Data entries:
— Start —

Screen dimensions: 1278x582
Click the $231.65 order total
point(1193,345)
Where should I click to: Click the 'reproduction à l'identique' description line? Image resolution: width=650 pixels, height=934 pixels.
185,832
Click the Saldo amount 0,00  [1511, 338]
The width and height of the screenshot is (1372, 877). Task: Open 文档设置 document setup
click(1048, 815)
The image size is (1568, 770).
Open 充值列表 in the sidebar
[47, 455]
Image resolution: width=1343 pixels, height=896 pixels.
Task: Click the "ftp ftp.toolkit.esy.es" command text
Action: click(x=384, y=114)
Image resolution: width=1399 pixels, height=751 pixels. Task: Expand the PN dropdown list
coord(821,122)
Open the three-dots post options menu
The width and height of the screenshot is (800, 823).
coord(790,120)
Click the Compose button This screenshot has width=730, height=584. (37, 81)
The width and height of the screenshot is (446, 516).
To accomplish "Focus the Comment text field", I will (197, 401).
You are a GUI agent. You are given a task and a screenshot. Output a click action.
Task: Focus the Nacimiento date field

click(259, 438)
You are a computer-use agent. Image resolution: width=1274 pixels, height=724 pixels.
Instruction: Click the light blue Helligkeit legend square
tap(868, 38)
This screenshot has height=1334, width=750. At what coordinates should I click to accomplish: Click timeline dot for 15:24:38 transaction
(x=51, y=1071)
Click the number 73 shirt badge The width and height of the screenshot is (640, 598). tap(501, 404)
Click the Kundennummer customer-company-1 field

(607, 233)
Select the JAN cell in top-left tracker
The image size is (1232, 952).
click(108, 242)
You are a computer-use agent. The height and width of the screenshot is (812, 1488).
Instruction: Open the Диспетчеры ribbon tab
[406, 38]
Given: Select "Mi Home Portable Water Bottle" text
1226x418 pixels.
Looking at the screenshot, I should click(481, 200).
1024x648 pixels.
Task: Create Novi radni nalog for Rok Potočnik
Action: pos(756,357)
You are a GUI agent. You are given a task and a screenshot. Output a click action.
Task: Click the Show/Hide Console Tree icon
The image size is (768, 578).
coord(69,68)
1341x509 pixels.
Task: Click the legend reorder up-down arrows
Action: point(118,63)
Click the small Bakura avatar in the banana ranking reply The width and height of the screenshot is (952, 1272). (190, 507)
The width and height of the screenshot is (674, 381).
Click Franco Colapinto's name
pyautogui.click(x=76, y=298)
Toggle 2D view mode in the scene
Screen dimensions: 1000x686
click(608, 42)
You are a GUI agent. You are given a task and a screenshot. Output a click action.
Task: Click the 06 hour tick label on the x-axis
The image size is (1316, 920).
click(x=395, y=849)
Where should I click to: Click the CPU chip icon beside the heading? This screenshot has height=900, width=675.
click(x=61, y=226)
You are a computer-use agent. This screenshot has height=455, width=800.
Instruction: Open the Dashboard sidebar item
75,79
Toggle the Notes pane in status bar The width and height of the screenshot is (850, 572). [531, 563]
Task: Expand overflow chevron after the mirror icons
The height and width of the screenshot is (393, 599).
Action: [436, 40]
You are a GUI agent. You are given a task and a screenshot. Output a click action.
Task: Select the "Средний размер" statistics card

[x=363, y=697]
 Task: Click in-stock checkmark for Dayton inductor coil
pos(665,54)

— End —

WHAT IS BEING ASKED: Rewrite the data entries above, swapping every "sidebar" for "side panel" and keeping all other lines unchanged.

RESPONSE TO THIS TASK:
Screen dimensions: 1278x582
Click the $231.65 order total
point(1193,345)
Where should I click to: Click the 'reproduction à l'identique' description line? Image resolution: width=650 pixels, height=934 pixels.
185,832
Click the Saldo amount 0,00  [1511, 338]
The width and height of the screenshot is (1372, 877). Task: Open 文档设置 document setup
click(1048, 815)
The image size is (1568, 770).
Open 充值列表 in the side panel
[47, 455]
Image resolution: width=1343 pixels, height=896 pixels.
Task: Click the "ftp ftp.toolkit.esy.es" command text
Action: click(x=384, y=114)
Image resolution: width=1399 pixels, height=751 pixels. Task: Expand the PN dropdown list
coord(821,122)
Open the three-dots post options menu
The width and height of the screenshot is (800, 823).
coord(790,120)
Click the Compose button This screenshot has width=730, height=584. (37, 81)
The width and height of the screenshot is (446, 516).
To accomplish "Focus the Comment text field", I will (197, 401).
You are a GUI agent. You are given a task and a screenshot. Output a click action.
Task: Focus the Nacimiento date field

click(259, 438)
You are a computer-use agent. Image resolution: width=1274 pixels, height=724 pixels.
Instruction: Click the light blue Helligkeit legend square
tap(868, 38)
This screenshot has height=1334, width=750. At what coordinates should I click to accomplish: Click timeline dot for 15:24:38 transaction
(x=51, y=1071)
Click the number 73 shirt badge The width and height of the screenshot is (640, 598). tap(501, 404)
Click the Kundennummer customer-company-1 field

(607, 233)
Select the JAN cell in top-left tracker
The image size is (1232, 952).
click(108, 242)
You are a computer-use agent. The height and width of the screenshot is (812, 1488).
Instruction: Open the Диспетчеры ribbon tab
[406, 38]
Given: Select "Mi Home Portable Water Bottle" text
1226x418 pixels.
Looking at the screenshot, I should click(481, 200).
1024x648 pixels.
Task: Create Novi radni nalog for Rok Potočnik
Action: pos(756,357)
You are a GUI agent. You are given a task and a screenshot. Output a click action.
Task: Click the Show/Hide Console Tree icon
The image size is (768, 578).
coord(69,68)
1341x509 pixels.
Task: Click the legend reorder up-down arrows
Action: point(118,63)
Click the small Bakura avatar in the banana ranking reply The width and height of the screenshot is (952, 1272). (190, 507)
The width and height of the screenshot is (674, 381).
Click Franco Colapinto's name
pyautogui.click(x=76, y=298)
Toggle 2D view mode in the scene
Screen dimensions: 1000x686
click(608, 42)
You are a GUI agent. You are given a task and a screenshot. Output a click action.
Task: Click the 06 hour tick label on the x-axis
The image size is (1316, 920).
click(x=395, y=849)
Where should I click to: Click the CPU chip icon beside the heading? This screenshot has height=900, width=675.
click(x=61, y=226)
You are a computer-use agent. This screenshot has height=455, width=800.
Instruction: Open the Dashboard side panel item
75,79
Toggle the Notes pane in status bar The width and height of the screenshot is (850, 572). [531, 563]
Task: Expand overflow chevron after the mirror icons
The height and width of the screenshot is (393, 599).
Action: [436, 40]
You are a GUI agent. You are given a task and a screenshot. Output a click action.
Task: Select the "Средний размер" statistics card

[x=363, y=697]
 Task: Click in-stock checkmark for Dayton inductor coil
pos(665,54)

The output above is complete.